Film Review: Yi Yi: A One and A Two (2000)

The Big Continent: Asian Cinema Challenge
Week 2: Best Chinese Motion Pictures [Film 2 of 2]

For this week’s installment of The Big Continent: Asian Cinema Challenge, challengers are tasked to select, view, and critique films from the list of Best Chinese Motion Pictures. My review of Fei Mu’s Spring in a Small Town (1948) is already up. This is my second pick from the list, one of my most favorite films of all time, Yi Yi: A One and A Two (2000).


Yi Yi: A One and A Two (dir. Edward Yang, Taiwan, 2000) – ***** – For years since I watched Edward Yang’s Yi Yi: A One and a Two (2000) in my dorm room during my ChemEng undergrad days back in 2009, I hesitated to write about it. I feared spoiling the experience and memory of crying alone at 2 AM, trying to piece together how a three-hour movie could have such an effect on me. At that time, I was not what one might call a professional cinephile. I relied on pirated movies from a DVD shop/bookstore atop Zagu at the UP Shopping Center. Yi Yi was just one of many pirated DVDs I purchased back then. As an undergrad, I was broke, and buying the two-disc film for 100 pesos was a significant expense for me. Now, the challenge lies in gathering my thoughts and articulating why this film practically changed my life.

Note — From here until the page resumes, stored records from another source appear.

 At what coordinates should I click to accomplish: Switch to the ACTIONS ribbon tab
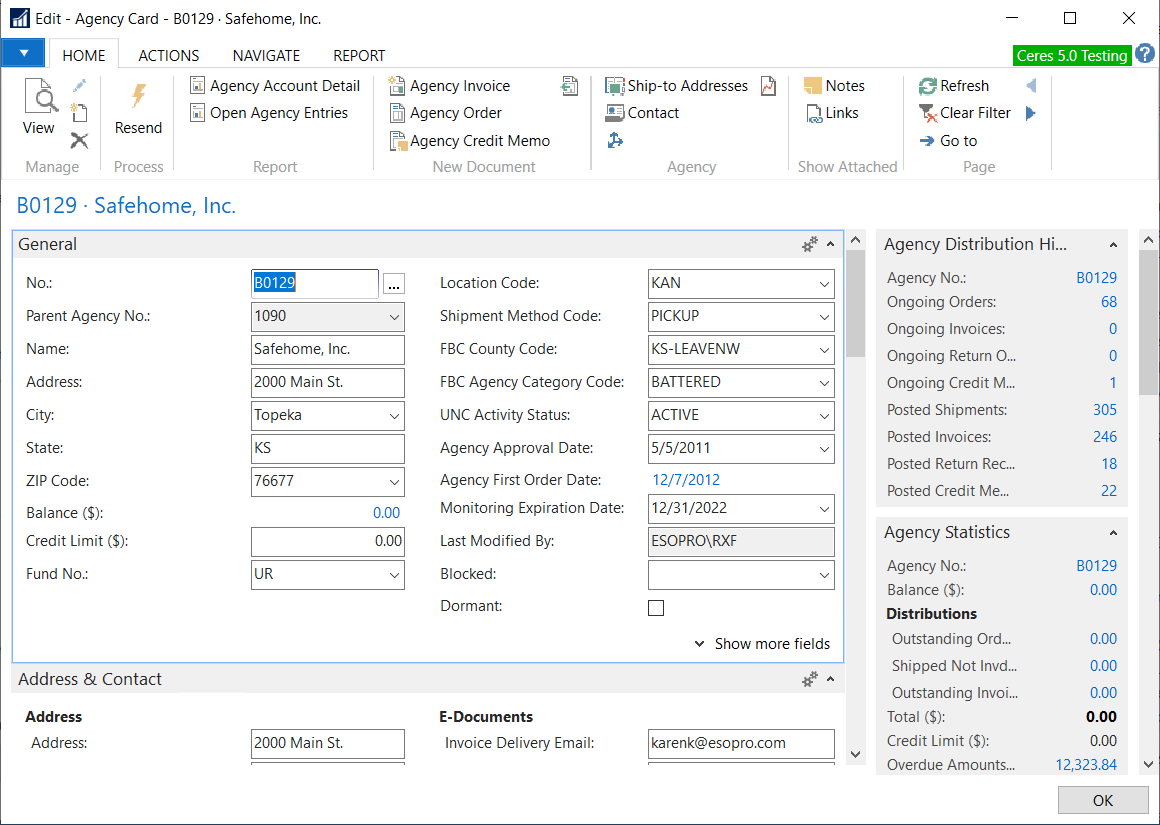(x=169, y=56)
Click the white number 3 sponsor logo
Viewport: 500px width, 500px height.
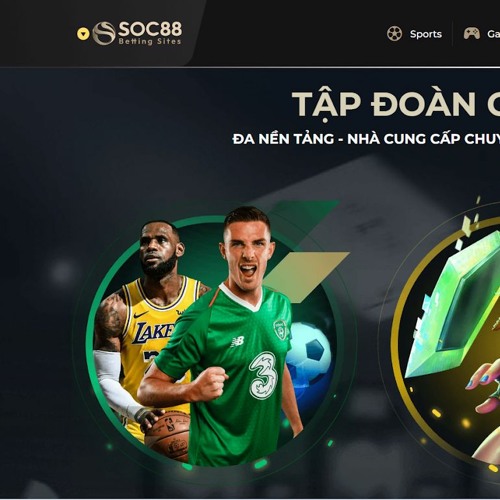[264, 375]
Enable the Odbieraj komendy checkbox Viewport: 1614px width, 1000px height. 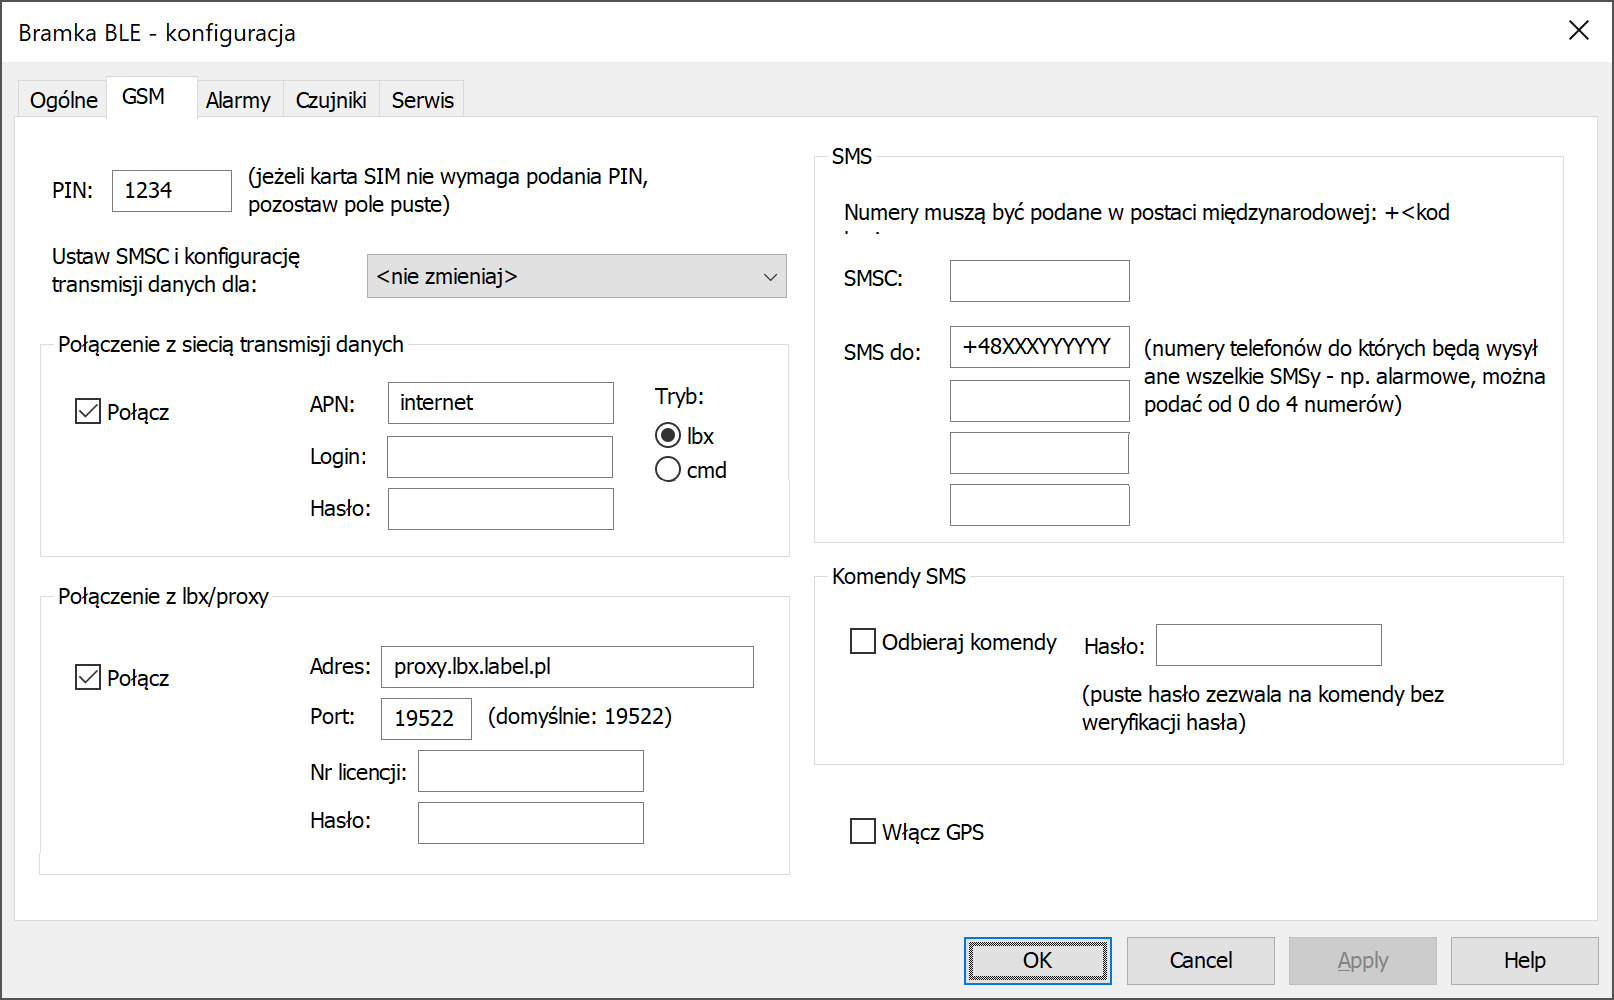(x=862, y=641)
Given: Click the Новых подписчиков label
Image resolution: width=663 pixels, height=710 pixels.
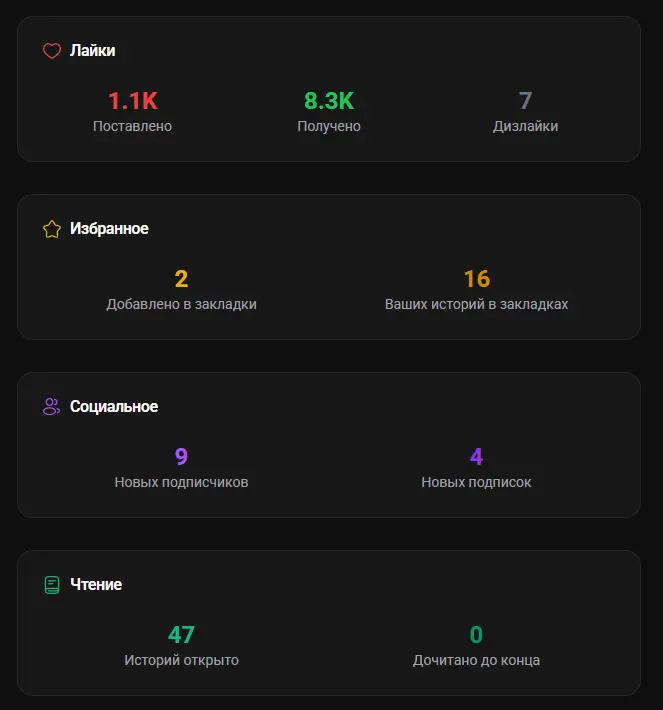Looking at the screenshot, I should tap(182, 482).

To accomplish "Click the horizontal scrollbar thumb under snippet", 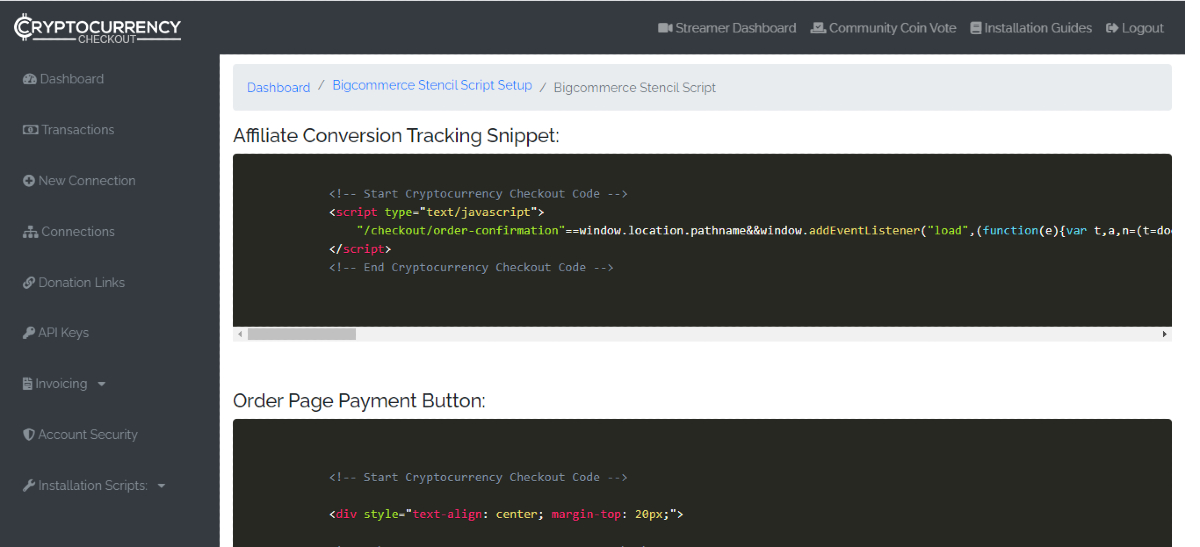I will point(301,334).
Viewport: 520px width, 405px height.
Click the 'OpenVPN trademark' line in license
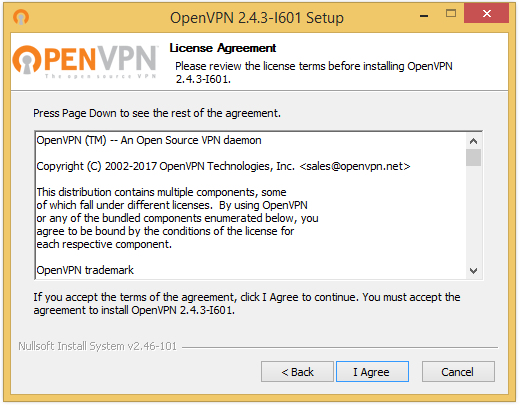pyautogui.click(x=85, y=270)
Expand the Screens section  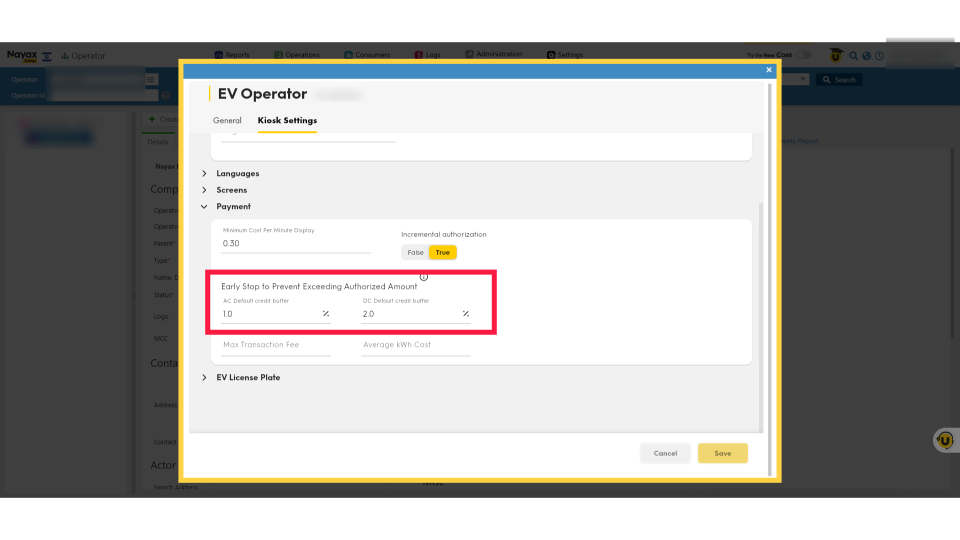(205, 190)
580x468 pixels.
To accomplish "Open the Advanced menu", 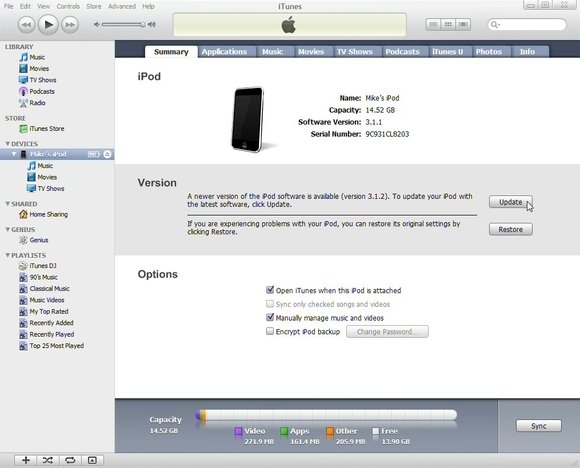I will 122,6.
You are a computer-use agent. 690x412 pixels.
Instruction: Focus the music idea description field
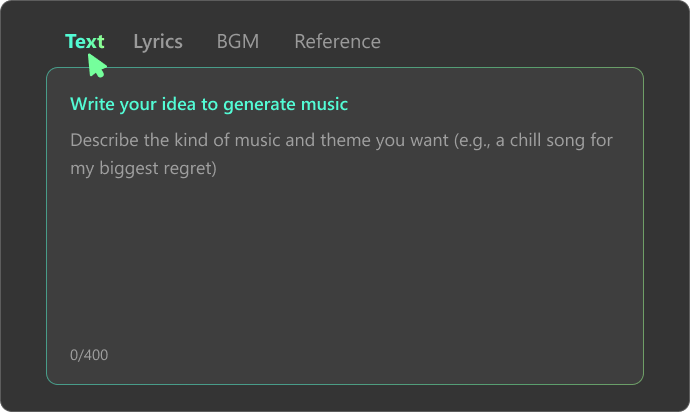[x=345, y=226]

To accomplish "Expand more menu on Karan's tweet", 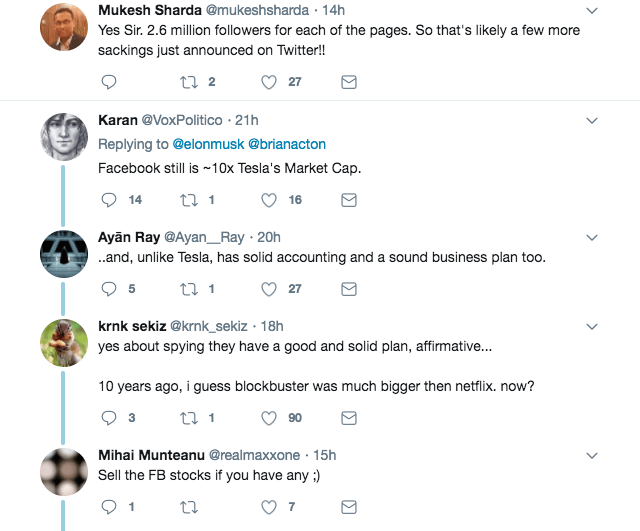I will [x=591, y=120].
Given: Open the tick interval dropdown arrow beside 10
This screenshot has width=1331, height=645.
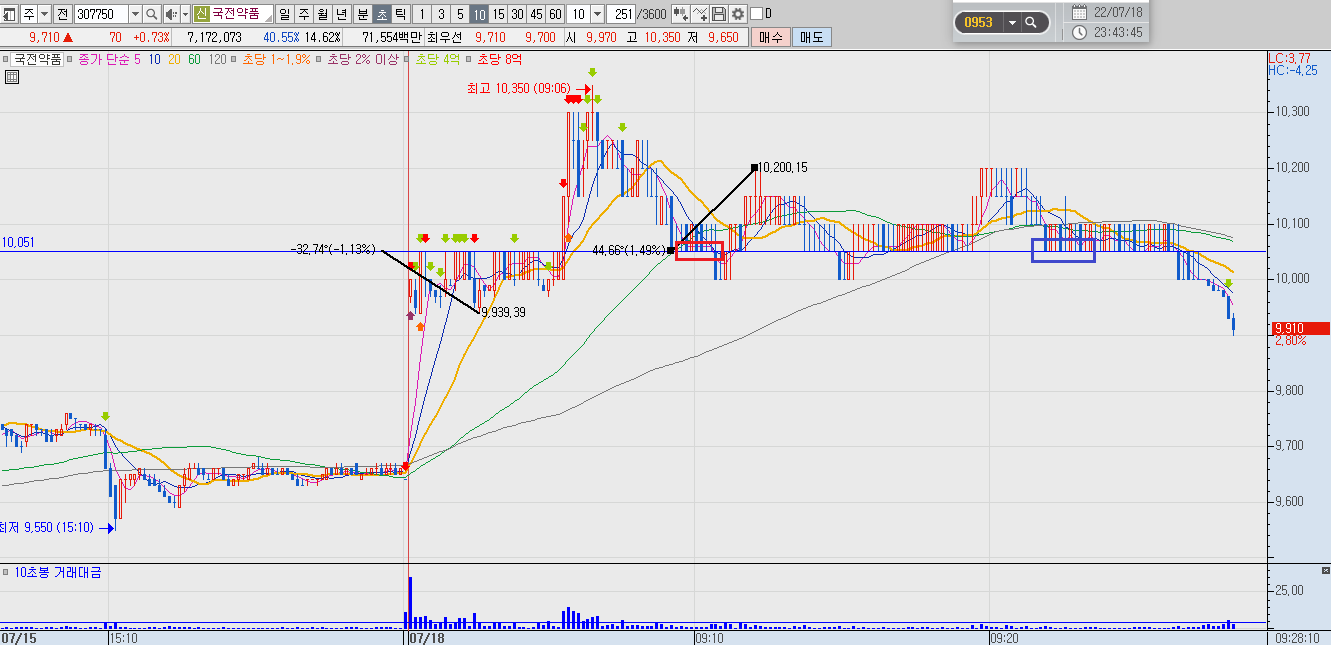Looking at the screenshot, I should click(x=597, y=14).
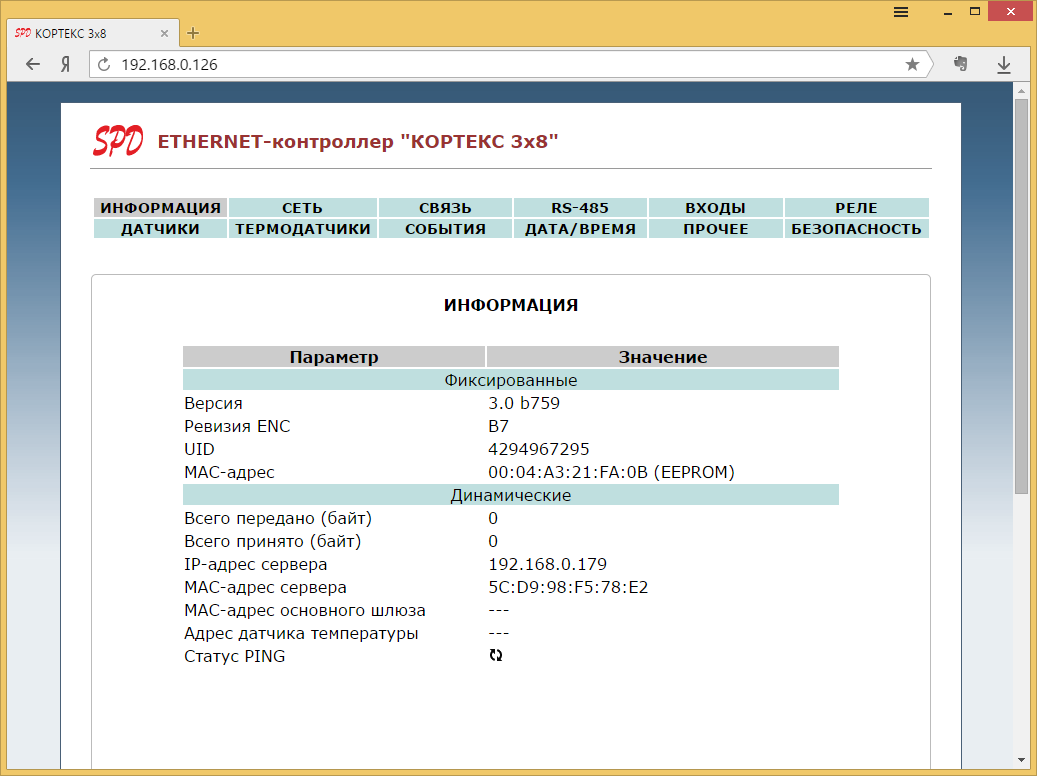This screenshot has width=1037, height=776.
Task: Select the ВХОДЫ menu item
Action: [x=715, y=208]
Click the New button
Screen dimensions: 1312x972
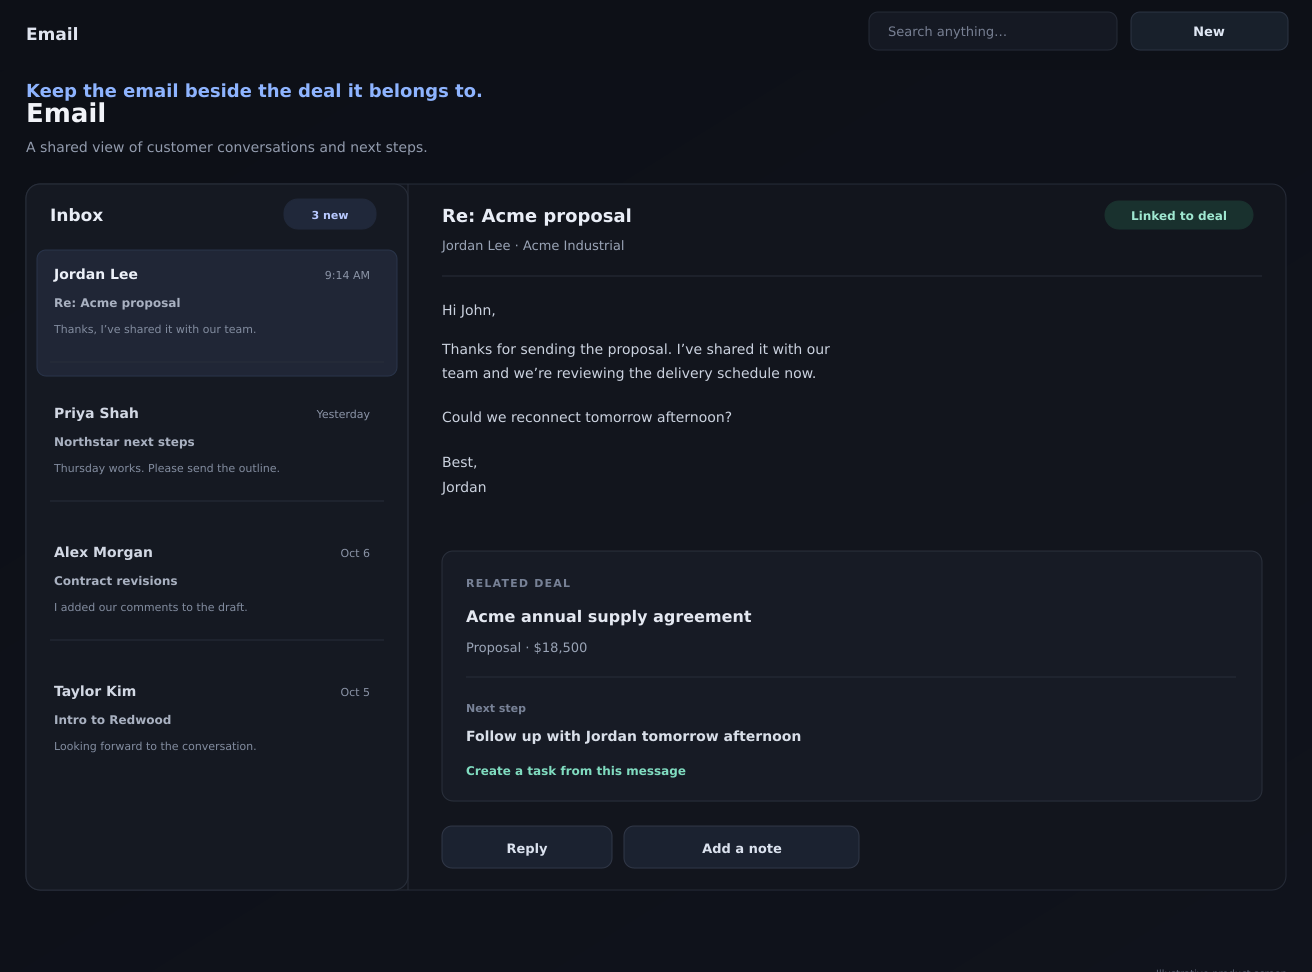click(1209, 31)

I. The Child as Philosopher

Two key realizations stand out regarding why Yi Yi made such an impact on me. The first realization occurred in 2009, which I later recognized as my initial philosophical awakening. In Yi Yi, I witnessed the exposition of Nietzsche’s third Zarathustran Metamorphoses – the philosopher as the Child. It took years for me to truly grasp it. In 2009, my understanding of Nietzschean philosophy was rudimentary. It wasn’t until 2014, when I delved into Nietzsche through Deleuze, that the concept of the child-as-philosopher fully materialized for me.

In Yi Yi, the Philosopher-Child is epitomized by Yang-Yang’s character, although the notion permeates several characters and their instances of transformation. According to Nietzsche, the Philosopher-Child represents a crucial step in transcending the asceticism of philosophy. It entails unlearning what we previously knew and embracing a fresh start, akin to a child. Yang-Yang’s character embodies this childlike openness to new beginnings. In the film’s conclusion, he reconciles concepts of life and death, as well as mediation and reality, encapsulating the transformation of the spirit from mere sense-certainty to the realization of the Absolute.

As viewers, Yang-Yang’s character overwhelms us, embodying the intricate process of unlearning adulthood and perceiving the world anew. Edward Yang contrasts Yang-Yang with his ascetic mother, who clings to repetitive faith, while resembling his father, NJ, who seeks new paths in life. Ting-Ting serves as the family’s moral compass, navigating societal ethics through her relationship with her controversial friend Lili and her friends. Together, Yang-Yang and Ting-Ting represent the pendulum between ethics and the theory of knowledge, which forms the philosophical essence of the film.

II. Maoist Theory of Knowledge


We will come to know everything that we did know before. We are not only good at destroying the Old World, we are also good at building the new. 

– Mao, “Report to the Second Plenary Session of the Seventh Central Committee of the Communist Party of China” (March 5, 1949), Selected Works, Vol. IV, p. 374.


The second realization regarding Yi Yi dawned on me later in my adult life, thanks to Alain Badiou. To me, Yi Yi embodies and explores the problematics of a Maoist Theory of Knowledge, encapsulated in the phrase: “We will come to know everything that we did not know before.” Beyond the Maoist films of the 1960s and 1970s, Yi Yi stands as perhaps the only film I’ve seen with its own theory of knowledge, particularly a Maoist one. Edward Yang cleverly articulates this theory through the Socratic dialogues between Yang-Yang and his father NJ in the car.

Yang-Yang’s insatiable curiosity drives him to seek the whole truth. Yang-Yang conjectures that humans cannot know the whole truth, only half of it. Thus, through his theory of photographic knowledge, he offers access to this other ‘half-truth.’ Yang-Yang’s theory resonates with Maoist ideals of uncovering previously unknown truths. He embarks on investigation and action, with photography serving as his practical solution. It’s a remarkable feat for a film centered on middle-class Taipei.

III. From Yi Yi to the Revolution

Sublation is the crucial step needed to translate the lessons from Yi Yi into revolutionary action. One weakness of the film lies in its idealism. Its portrayal of class dynamics and slow pacing fail to inspire mass action, primarily because its theory of knowledge remains confined within an art-philosophical framework. For philosophical films to incite mass action, they must integrate the mass line into the process of discovering the subjectivity itself through cinema.

Yi Yi marks a significant stride toward philosophical enlightenment. However, it may require another filmmaker to actualize its philosophical theory of knowledge as revolutionary praxis.